Stated goal: Copy each of the following records word for word, keeping every line unchanged.

►

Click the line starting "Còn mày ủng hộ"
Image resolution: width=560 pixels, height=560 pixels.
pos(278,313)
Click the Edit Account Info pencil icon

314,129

◄

Result below:
Click the line starting "Còn mày ủng hộ"
Image resolution: width=560 pixels, height=560 pixels.
pos(278,313)
Click the Edit Account Info pencil icon

314,129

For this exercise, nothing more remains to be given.